3世代同居で育った私
私は共働きの両親、そして祖父母がいる3世代同居の家庭で育ちました。 学校から帰宅すれば、常におじいちゃん・おばあちゃんがいる生活。 公務員で忙しい両親に代わり、家事のほとんどを祖母が担っていました。
祖母は優しい人でしたが、しつけには厳しく、性別や立場によって求められる振る舞いも細かく決められていました。 一方で、親には怒られそうな悩みも、祖父母がそっと受け止めてくれることもありました。
親以外の大人にも気にかけてもらい、時には叱られる。そんなふうに、親以外の大人も子どもに関わるのが、私にとってはごく自然な日常でした。
親子だけで育った夫
一方、核家族で育った夫の家には、私の実家のように祖父母がいつもいるわけではありませんでした。学校から帰って、家にいるのは母、あるいは誰もいないこともあり、日常をともにする大人は基本的に両親だけだったといいます。遠方に住む祖父母に会うのは年に1〜2回ほどで、祖父母との思い出はあまり多く残っていないそうです。

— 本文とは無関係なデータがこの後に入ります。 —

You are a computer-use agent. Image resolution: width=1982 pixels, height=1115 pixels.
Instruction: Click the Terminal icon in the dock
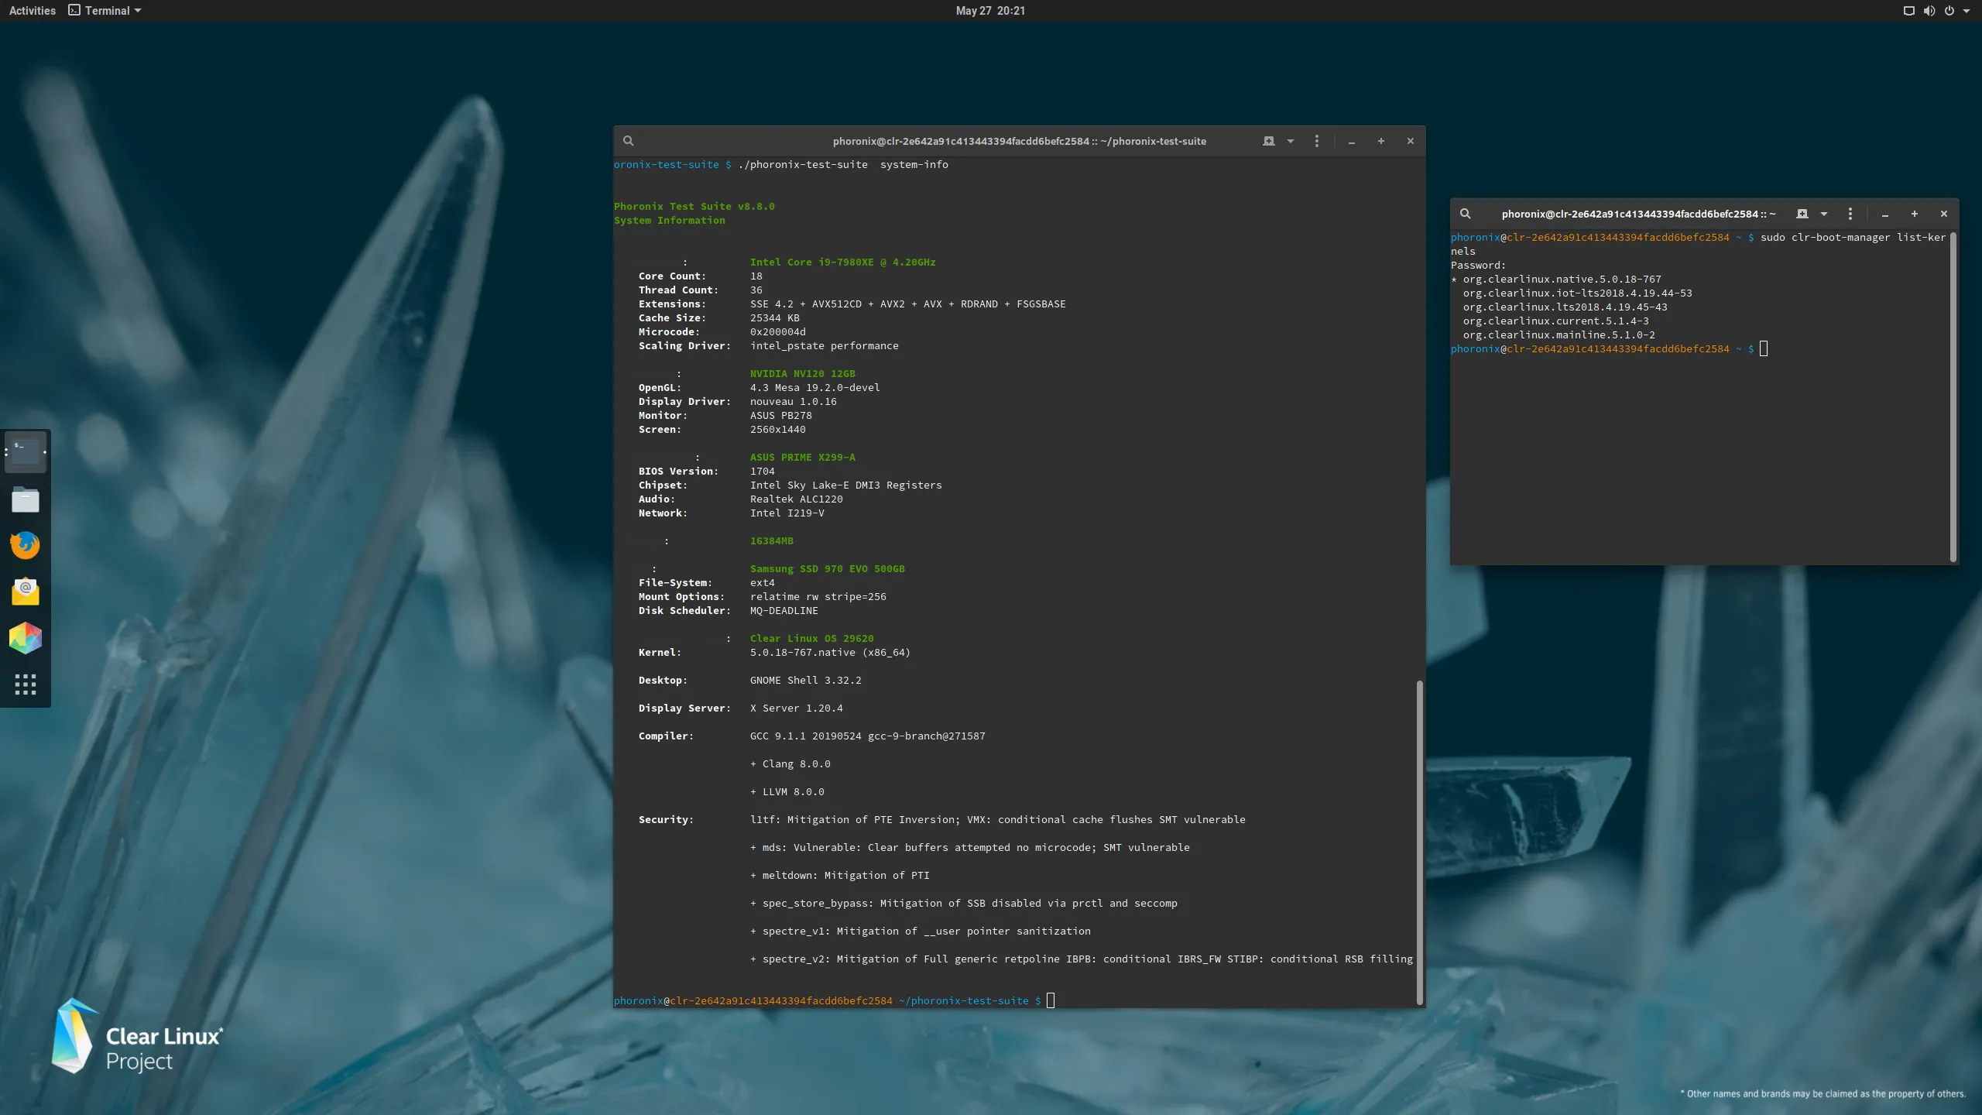26,452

夫にとって、何かを注意されるのも頼るのも、相手は親だけでした。 家族といえば、まず父と母、そして子どもである自分。 夫にとっての家族とは、他者が入り込まない「親子水入らず」の場所だったのです。
“親”以外の大人が口を出すこと
そんな私たち夫婦も、結婚してしばらくすると、「家族」という言葉から思い浮かべる範囲が、根本的に違うのだと気づくようになりました。
誕生日やひなまつり、子どもの日、母の日、父の日など、行事のたびに家族が集まってお祝いするのは、私にとってごく自然なこと。
祖父母の誕生日にもプレゼントを贈る私を見て、夫が「じいちゃんばあちゃんの誕生日なんて知らない」とこぼしたとき、少し驚いたのを覚えています。私にとって祖父母は、行事や日々のやりとりの中に当たり前に存在する「家族」だったからです。
一方、結婚当初の夫は、私の実家へ行くたびにひどく疲れた様子を見せていました。原因は、当時健在だった80代の祖母でした。祖母は、夫の箸の持ち方を見て「お箸はこうやって持つんだよ」と言ったり、お酒の飲めない夫に「男は、お酒くらい飲めないと」と口を挟んだりしていたからです。
私にとっては、「またおばあちゃんが言っているな」くらいの出来事。けれど、親子だけの環境で育った夫にとっては、親以外の人から自分の振る舞いをあれこれ言われること自体が、経験のない出来事でした。私には受け流せる一言でも、夫の心には、私が想像する以上に強く、鋭く残っていたようでした。
同じ出来事でも、それを当たり前と感じるかどうかは、人によって違います。私たちのあいだにあったのは、まさに「家族とはこういうもの」という前提そのものの違いだったのだと思います。